Ayudia hanya menatap bocah itu sekilas lalu menenteng sepatu pantofel hitamnya ke dalam.
Kala tubuh mungilnya sampai di ranjang untuk sekadar merebahkan diri, sayup-sayup dia mendengar beberapa orang tengah berbicara di ruang belakang.
Karena penasaran, perempuan belia itu melanjutkan langkah dengan amat pelan. Bahkan tas gendong yang harusnya sudah terkulai lemas di atas lemari plastik masih menempel di punggung.
"Bu?" panggil Ayudia.
Sontak empat pasang mata di sana menoleh serempak.
Deg!
Benny? Ujar batinnya.
Bu Ratna mengulum senyum hangat, beliau melambaikan tangan kanan di udara sebagai simbol agar Ayudia mendekat ke arah mereka.
Dengan anggukan kecil, perempuan berusia tujuh belas tahun itu masuk ke dalam barisan.
"Gimana kabarnya Ayu?
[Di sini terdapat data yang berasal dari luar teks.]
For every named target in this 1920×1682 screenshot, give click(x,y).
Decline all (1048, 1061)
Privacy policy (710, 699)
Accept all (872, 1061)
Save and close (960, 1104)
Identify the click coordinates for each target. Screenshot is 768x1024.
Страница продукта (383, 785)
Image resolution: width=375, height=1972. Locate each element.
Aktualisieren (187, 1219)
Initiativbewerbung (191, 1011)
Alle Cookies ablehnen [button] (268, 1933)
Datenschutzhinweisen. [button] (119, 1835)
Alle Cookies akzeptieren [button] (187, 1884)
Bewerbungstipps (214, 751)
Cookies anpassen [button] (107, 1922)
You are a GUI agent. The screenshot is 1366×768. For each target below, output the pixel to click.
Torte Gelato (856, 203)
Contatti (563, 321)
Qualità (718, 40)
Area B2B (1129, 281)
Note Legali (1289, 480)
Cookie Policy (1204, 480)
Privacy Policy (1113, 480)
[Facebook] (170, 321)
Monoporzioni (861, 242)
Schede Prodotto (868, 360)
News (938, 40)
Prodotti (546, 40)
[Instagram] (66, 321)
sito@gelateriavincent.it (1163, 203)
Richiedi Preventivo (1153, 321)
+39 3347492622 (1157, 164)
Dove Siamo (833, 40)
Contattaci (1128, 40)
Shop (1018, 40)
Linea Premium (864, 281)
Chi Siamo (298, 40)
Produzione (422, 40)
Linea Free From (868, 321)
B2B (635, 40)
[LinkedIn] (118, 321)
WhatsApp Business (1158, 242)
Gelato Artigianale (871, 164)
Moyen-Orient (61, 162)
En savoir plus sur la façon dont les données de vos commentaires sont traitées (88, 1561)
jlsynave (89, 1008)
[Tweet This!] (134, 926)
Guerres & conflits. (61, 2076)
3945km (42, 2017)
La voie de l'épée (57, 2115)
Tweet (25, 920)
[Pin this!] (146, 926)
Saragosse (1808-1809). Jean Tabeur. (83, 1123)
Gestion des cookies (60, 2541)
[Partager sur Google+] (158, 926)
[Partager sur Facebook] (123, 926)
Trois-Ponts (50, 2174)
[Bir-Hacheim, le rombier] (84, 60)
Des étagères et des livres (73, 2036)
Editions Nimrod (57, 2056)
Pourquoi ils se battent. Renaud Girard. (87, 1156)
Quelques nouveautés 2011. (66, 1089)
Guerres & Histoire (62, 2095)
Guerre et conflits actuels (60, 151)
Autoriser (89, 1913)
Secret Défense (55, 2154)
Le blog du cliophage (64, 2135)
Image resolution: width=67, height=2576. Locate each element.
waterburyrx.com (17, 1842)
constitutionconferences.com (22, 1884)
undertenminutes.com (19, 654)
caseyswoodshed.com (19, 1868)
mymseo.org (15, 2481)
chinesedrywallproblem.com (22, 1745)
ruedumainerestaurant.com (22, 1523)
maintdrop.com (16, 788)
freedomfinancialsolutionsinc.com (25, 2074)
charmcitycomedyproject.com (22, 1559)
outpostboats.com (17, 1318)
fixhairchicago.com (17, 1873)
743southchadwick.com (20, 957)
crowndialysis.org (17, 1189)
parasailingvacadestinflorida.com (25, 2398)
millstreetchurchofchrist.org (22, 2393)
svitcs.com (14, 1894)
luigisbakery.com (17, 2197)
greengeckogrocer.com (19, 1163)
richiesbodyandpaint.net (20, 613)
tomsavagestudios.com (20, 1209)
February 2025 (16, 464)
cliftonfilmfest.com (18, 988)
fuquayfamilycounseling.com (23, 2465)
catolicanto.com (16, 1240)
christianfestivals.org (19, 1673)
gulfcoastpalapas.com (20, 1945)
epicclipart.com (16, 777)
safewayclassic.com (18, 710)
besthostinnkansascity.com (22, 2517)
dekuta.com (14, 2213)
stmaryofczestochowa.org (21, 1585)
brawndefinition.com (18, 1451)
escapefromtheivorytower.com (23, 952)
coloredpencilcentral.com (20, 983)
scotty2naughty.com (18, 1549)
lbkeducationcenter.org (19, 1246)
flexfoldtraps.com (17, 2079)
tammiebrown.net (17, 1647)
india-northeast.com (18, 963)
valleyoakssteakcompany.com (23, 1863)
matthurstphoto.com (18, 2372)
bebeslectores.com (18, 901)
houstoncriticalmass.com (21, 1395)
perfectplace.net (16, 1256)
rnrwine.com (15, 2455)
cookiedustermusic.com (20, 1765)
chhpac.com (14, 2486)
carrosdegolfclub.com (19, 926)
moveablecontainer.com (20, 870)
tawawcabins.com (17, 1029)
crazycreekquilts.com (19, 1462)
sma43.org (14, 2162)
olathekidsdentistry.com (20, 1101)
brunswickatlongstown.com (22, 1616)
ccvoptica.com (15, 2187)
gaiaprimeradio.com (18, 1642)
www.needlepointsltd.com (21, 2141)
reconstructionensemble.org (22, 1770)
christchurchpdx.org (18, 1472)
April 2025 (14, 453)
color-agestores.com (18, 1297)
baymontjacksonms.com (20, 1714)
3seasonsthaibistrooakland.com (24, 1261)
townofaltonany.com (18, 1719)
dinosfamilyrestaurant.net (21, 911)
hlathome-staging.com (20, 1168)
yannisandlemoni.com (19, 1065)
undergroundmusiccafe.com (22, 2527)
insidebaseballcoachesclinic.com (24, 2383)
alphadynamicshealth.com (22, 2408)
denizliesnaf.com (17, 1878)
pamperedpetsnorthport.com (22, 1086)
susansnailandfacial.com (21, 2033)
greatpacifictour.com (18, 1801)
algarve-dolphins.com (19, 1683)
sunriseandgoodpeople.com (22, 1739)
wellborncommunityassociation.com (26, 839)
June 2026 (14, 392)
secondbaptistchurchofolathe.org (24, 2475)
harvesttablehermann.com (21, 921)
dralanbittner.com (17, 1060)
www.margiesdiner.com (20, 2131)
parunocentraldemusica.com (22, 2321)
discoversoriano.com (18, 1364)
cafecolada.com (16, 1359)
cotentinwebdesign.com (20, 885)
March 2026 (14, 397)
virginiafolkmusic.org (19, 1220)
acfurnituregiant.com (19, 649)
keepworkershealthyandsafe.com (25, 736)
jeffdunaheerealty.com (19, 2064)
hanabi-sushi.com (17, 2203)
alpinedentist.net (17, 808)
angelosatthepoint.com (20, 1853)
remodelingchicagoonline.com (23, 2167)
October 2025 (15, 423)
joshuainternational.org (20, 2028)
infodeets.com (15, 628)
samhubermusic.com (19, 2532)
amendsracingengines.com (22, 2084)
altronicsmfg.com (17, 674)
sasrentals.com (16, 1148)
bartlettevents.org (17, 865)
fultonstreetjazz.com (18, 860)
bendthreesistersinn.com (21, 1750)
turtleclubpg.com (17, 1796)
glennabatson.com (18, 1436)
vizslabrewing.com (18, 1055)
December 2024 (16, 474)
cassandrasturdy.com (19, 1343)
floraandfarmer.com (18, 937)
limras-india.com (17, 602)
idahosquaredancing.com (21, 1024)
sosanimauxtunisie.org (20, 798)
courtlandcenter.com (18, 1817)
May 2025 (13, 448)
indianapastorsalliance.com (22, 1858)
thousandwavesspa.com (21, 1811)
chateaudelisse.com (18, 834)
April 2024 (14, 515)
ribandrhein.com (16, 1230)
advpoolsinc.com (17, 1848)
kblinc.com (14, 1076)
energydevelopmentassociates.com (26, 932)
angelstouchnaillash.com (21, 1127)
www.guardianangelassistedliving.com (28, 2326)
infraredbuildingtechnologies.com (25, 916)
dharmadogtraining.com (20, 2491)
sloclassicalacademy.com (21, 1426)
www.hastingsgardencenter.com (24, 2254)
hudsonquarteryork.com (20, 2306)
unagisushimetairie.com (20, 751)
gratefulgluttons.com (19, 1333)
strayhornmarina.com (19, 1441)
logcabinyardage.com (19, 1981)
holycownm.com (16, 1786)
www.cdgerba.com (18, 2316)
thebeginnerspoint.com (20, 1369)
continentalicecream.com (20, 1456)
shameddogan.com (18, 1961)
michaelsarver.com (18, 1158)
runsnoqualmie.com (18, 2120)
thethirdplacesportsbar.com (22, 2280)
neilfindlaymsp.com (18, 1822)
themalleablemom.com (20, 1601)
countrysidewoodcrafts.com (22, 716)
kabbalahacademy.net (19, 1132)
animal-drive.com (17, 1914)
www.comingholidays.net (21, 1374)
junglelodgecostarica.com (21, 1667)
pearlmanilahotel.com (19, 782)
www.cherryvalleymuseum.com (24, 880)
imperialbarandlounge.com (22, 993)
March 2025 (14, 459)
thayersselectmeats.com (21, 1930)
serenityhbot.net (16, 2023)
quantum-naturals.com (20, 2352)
Sehat?" tanya Bu Ratna lembut.
Ayudia hanya mengangguk. Tak ada batas nyata sehat atau tidak untuk seorang ibu hamil. Setiap hari dipenuhi dengan drama pusing, mual, muntah, lesu serta seperti kehilangan kekuatan tiba-tiba.
"Mi-minum dulu, Nak." Perintah Bu Hidayati pada putrinya sambil menunjuk dispenser di area sekitar sana.
Ketika air putih telah dalam genggaman, "Hoek!" Perempuan itu memuntahkan cairan kuning ke lantai.
Benny langsung menoleh. Begitu pun kedua orang tuanya.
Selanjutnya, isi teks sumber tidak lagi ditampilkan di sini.